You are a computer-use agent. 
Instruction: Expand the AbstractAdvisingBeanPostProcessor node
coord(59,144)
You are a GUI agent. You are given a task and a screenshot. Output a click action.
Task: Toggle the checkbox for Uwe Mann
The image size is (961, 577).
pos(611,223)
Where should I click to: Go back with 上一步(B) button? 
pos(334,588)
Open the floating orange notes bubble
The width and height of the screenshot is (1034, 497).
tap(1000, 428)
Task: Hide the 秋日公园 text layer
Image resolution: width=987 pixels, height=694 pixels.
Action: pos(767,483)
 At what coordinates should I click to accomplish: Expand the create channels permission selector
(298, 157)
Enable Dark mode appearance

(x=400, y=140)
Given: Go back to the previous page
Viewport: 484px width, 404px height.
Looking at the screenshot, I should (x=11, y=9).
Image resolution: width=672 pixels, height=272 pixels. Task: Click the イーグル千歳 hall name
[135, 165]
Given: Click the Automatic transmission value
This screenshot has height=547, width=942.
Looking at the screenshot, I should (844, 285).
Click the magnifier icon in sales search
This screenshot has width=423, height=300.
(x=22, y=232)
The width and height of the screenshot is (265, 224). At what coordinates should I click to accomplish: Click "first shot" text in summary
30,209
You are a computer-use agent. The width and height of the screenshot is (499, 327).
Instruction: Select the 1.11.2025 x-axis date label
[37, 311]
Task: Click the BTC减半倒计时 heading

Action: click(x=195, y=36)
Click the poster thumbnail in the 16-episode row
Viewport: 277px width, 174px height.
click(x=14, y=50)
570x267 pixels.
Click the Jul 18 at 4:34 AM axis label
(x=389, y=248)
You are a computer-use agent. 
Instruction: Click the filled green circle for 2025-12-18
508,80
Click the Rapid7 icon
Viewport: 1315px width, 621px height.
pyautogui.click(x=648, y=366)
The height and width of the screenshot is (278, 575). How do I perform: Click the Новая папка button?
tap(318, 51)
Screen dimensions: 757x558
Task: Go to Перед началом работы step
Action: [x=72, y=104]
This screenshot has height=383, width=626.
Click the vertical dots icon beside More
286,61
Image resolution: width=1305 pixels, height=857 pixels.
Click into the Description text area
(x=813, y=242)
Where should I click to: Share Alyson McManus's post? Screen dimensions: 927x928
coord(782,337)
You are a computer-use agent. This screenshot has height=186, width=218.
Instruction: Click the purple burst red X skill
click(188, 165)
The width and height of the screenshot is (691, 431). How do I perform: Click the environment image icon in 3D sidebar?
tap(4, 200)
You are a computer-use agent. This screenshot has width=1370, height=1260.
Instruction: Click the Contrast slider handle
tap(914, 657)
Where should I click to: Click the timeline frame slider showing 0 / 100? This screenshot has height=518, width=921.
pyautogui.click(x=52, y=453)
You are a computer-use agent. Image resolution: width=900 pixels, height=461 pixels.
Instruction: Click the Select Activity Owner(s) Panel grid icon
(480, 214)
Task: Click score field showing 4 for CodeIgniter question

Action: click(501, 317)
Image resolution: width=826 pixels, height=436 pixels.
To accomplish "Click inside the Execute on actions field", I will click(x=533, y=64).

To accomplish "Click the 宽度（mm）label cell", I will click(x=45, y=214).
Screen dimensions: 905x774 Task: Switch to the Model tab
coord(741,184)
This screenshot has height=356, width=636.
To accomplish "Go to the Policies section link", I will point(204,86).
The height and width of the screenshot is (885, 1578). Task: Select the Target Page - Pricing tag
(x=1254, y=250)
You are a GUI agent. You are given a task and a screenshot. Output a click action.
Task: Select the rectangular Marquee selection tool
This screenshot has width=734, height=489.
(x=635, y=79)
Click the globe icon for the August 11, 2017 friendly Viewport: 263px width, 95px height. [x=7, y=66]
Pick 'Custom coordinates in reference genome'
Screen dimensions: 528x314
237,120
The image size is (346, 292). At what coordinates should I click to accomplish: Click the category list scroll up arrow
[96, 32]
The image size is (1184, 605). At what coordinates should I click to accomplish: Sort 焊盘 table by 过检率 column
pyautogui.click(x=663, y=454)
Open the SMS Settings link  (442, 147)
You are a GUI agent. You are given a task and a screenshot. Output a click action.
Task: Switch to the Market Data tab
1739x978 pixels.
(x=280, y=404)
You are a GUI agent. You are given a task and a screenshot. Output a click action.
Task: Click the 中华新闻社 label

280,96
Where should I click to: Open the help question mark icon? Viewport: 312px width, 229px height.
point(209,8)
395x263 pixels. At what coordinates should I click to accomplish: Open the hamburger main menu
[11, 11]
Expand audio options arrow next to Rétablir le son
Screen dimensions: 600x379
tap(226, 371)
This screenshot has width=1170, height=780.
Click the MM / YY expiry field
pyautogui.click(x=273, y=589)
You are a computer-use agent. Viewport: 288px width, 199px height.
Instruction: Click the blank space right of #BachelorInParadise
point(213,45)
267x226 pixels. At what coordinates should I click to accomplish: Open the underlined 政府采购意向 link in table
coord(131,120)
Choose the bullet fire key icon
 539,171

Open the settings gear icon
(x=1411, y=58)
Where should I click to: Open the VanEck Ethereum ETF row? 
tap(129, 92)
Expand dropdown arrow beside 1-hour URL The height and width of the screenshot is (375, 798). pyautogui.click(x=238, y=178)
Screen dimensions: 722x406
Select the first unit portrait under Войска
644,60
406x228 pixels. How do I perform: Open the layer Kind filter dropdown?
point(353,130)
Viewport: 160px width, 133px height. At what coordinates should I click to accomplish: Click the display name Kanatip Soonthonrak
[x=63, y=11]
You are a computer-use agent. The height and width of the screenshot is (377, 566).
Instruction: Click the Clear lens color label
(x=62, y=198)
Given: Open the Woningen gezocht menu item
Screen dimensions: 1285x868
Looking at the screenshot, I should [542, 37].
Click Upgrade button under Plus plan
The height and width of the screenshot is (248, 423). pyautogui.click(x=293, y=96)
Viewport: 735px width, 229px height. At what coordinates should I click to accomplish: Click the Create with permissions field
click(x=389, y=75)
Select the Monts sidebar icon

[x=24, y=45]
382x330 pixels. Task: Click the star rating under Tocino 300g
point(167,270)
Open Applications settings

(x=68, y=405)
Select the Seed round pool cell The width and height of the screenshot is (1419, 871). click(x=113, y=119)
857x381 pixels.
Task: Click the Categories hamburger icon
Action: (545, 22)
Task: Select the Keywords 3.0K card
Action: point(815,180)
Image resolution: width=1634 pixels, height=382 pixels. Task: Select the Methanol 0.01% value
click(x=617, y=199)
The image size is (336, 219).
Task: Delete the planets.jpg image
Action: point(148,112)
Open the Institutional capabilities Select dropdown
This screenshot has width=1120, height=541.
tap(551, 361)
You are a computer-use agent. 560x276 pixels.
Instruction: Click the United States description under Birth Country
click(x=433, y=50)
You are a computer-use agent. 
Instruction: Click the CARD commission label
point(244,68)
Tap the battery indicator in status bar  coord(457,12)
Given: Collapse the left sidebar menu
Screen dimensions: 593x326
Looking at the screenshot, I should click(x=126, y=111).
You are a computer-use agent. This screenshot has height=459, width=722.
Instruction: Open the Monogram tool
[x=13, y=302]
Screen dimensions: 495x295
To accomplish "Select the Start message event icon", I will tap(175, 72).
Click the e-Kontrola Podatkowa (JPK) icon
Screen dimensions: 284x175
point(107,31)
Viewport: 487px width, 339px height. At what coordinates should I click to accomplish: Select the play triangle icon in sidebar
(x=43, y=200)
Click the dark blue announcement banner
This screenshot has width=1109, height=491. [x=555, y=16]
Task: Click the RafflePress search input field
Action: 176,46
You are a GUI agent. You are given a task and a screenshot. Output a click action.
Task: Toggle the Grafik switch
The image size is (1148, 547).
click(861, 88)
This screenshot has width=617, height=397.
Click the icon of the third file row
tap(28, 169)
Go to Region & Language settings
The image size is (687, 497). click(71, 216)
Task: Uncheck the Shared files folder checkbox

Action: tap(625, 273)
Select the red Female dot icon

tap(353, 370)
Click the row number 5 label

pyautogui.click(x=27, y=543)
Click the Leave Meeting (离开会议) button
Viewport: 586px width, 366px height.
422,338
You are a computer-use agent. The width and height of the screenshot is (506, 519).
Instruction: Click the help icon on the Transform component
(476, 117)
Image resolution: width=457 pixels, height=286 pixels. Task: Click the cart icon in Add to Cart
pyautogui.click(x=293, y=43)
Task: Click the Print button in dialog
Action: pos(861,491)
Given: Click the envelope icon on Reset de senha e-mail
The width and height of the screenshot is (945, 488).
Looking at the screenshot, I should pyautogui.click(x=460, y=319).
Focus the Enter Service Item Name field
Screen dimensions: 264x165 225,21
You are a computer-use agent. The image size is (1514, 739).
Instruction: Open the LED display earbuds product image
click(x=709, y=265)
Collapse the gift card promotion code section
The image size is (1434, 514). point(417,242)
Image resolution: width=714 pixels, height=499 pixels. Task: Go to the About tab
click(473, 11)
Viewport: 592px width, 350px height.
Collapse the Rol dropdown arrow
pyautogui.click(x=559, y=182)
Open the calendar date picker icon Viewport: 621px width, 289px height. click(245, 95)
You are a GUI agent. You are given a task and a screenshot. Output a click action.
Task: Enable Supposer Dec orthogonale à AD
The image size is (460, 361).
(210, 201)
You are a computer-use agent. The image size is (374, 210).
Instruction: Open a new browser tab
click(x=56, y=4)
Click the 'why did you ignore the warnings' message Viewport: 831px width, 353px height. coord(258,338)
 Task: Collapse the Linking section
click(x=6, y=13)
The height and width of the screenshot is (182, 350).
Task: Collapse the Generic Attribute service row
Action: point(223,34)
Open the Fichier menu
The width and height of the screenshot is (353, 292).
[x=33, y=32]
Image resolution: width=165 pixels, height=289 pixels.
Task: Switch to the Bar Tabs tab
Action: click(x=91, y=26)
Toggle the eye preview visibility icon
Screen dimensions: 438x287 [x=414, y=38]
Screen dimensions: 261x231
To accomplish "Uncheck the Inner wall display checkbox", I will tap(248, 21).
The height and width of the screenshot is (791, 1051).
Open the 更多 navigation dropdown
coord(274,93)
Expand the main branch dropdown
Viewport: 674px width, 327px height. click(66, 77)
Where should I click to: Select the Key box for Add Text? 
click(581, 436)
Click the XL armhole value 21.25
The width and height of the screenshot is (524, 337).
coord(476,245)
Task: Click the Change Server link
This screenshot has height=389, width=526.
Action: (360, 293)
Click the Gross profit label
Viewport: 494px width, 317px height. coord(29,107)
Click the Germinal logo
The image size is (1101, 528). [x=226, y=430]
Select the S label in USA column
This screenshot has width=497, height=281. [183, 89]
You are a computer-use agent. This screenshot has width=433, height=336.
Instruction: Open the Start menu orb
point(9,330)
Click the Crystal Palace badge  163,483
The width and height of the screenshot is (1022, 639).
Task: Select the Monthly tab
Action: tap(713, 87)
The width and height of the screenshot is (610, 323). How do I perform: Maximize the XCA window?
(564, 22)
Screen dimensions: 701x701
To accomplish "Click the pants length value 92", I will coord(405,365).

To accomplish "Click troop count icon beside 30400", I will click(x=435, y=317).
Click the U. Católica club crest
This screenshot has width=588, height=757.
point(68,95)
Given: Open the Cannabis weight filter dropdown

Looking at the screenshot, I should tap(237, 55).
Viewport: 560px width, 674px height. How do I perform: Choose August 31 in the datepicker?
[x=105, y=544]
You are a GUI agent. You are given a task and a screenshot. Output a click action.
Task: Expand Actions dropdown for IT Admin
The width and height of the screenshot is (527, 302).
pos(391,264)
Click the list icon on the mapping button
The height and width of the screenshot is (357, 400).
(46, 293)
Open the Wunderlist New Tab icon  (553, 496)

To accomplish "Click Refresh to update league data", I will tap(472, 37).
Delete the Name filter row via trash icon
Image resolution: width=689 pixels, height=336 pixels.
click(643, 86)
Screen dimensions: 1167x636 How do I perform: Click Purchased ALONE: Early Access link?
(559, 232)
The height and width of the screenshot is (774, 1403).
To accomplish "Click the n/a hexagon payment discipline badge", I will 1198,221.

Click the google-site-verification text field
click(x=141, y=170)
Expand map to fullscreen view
■ ■ ■ ■ ■
→ **WHAT NEEDS TO BE DONE**: Retrieve all lines from the data that contain the string "message".

→ **THE ANSWER**:
To accomplish "Select the Start message event icon", I will tap(175, 72).
Click the 'why did you ignore the warnings' message Viewport: 831px width, 353px height. coord(258,338)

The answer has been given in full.